In a summary of the investigation's findings, that external firm Gender Balance said it corroborated five accounts of sexual misconduct against a Nordic Game employee who had left the company by the time the investigation started.
However, it said it could not find supporting evidence for three more accusations made against a current Nordic Game employee by three different women.
The investigators described the evidence against the first man as "overwhelming," with witnesses and screen captures of chat messages backing up allegations that he made "persistent and unwelcome comments or messages of intimate or sexual nature" and "intrusive and obviously violating physical touching of a sexual nature."
He also continued to send such messages even after the recipient "clearly and repeatedly protested against it."
Most of the women who were wronged by the first man were "in a position of personal or professional dependence" to him.
The investigators did not interview the first man about the allegations, but based on his previous communications they determined he would likely deny the misconduct if asked.
Gender Balance did not detail any of the allegations against the second man who remains employed at Nordic Game.

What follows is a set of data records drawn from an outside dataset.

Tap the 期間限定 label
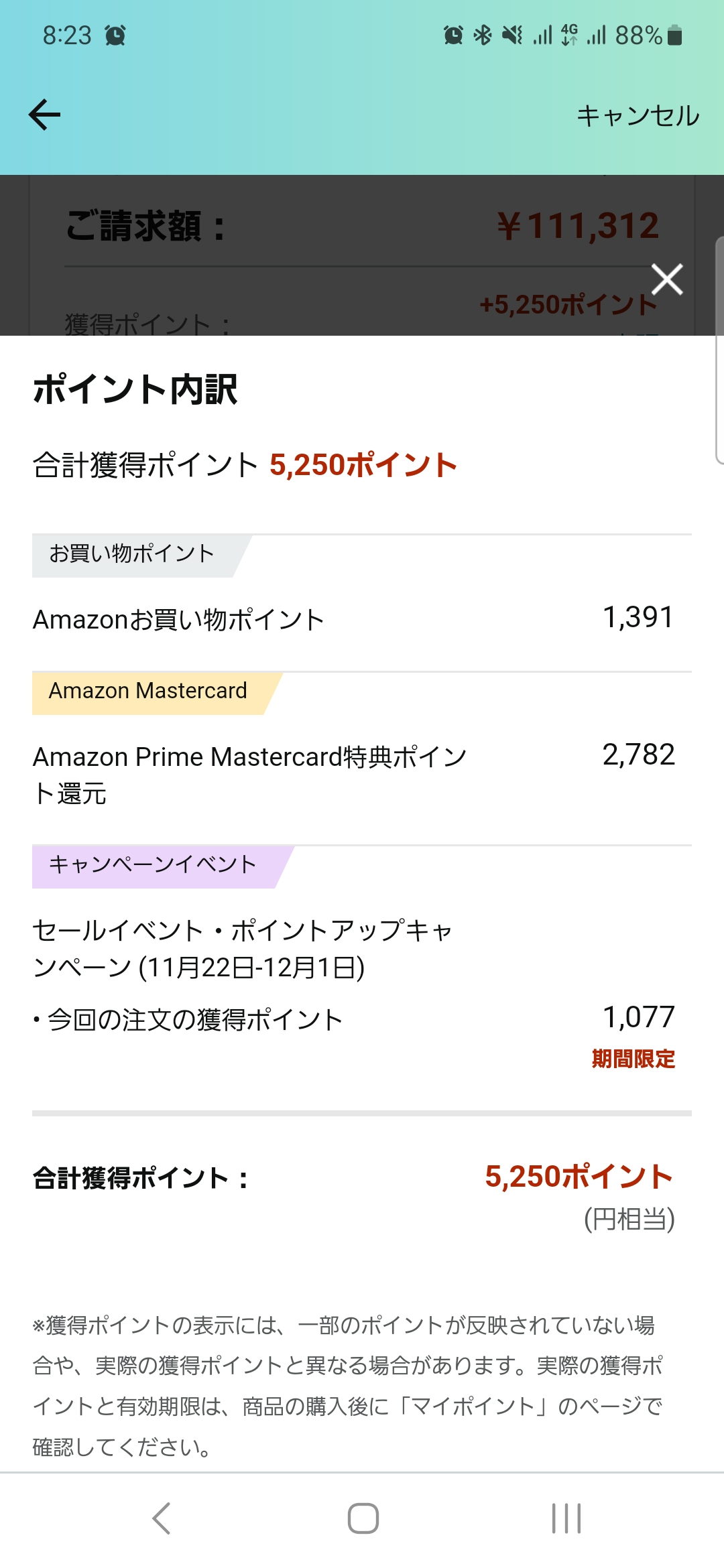This screenshot has height=1568, width=724. click(633, 1059)
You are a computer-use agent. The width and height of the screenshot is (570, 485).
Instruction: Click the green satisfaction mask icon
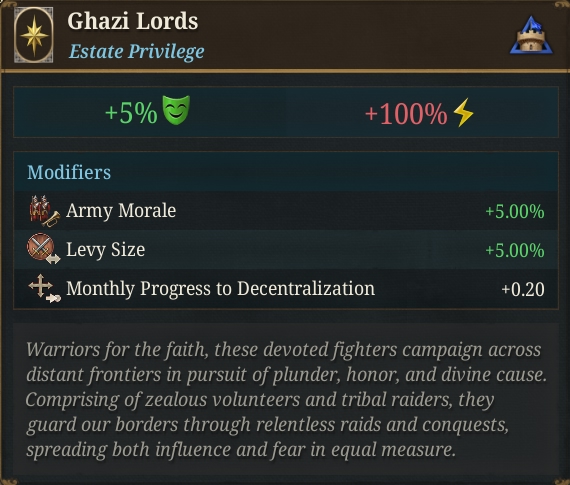(176, 110)
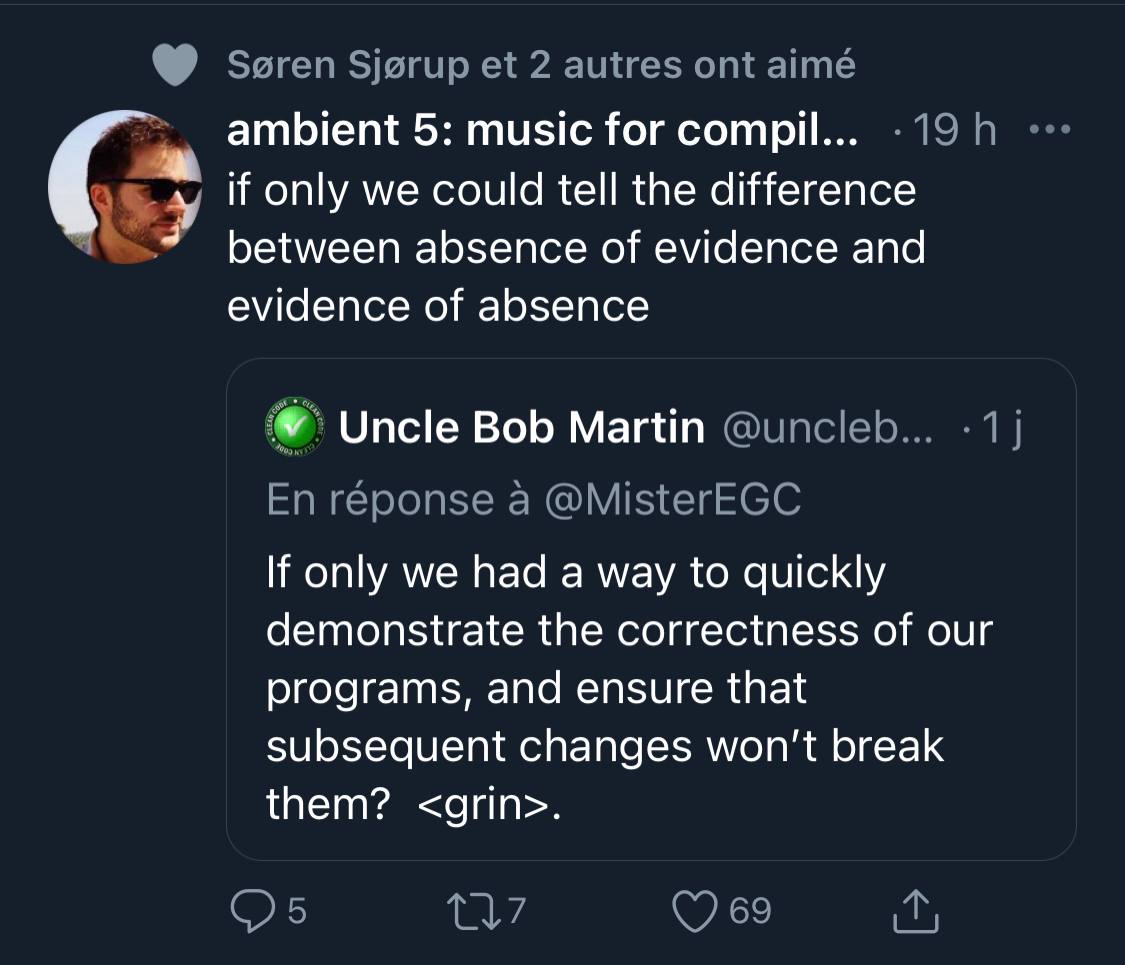Open 'Søren Sjørup et 2 autres ont aimé'

(540, 65)
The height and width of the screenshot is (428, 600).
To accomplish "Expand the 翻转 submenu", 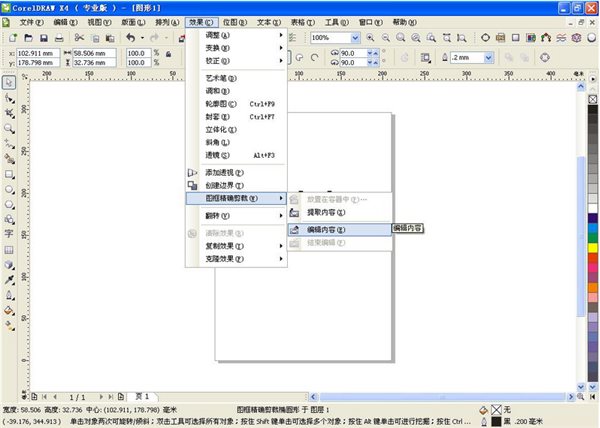I will click(236, 215).
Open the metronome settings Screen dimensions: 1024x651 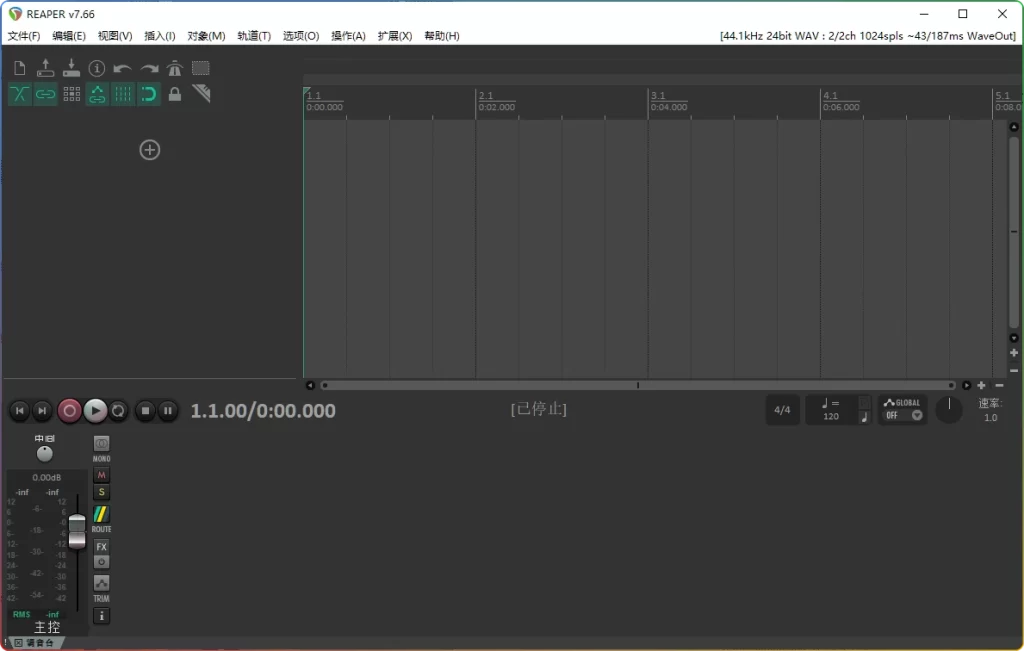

It did say the allegations involved "in-person misconduct that would have taken place several years ago, leaving few or no potential witnesses with clear recollections of the events," adding, "There [has] been no or very little textual evidence."
The second man was interviewed by investigators and denied the allegations.
"Several people have testified to a culture at Nordic Game ranging from the informal and friendly (in a positive sense), to the unprofessional and inappropriate," Gender Balance said.
"This culture centered around [the two accused men], who by all accounts were good friends. The work could often lack structure in a general sense and frequently included heavy partying in conjunction with conferences or business trips. This created a high dependency for some of the victims on [the first man], which clearly [he] exploited."
The investigators also criticized Nordic Game's response to the allegations, saying it "lacked structure," with several employees or Nordic Game collaborators reaching out to the victims with "unsanctioned messages" multiple times.
"This created a disjointed communication from Nordic Game in a crucial time period were trust needed to be built," they said. "[The first man], meanwhile, was very vocal in his denials and more than once threatened to sue any alleged victim for defamation. This all contributed to a loss of trust between some of the persons who had made complaints and Nordic Game, creating additional difficulty for the investigation."
The allegations first surfaced in the fall of 2021. Nordic Game conducted its own investigation into them, saying last April that it "enforced restrictions" the staff members in question.
At the same time, Nordic Game CCO and program director Jacob Riis said he would step away from his duties hosting last year's event and the Nordic Game Discovery Contest, saying, "The encounters these individuals described and the feelings that they shared shook me to my core."
Correction: This article originally said Riis had left Nordic Game entirely. It has been amended.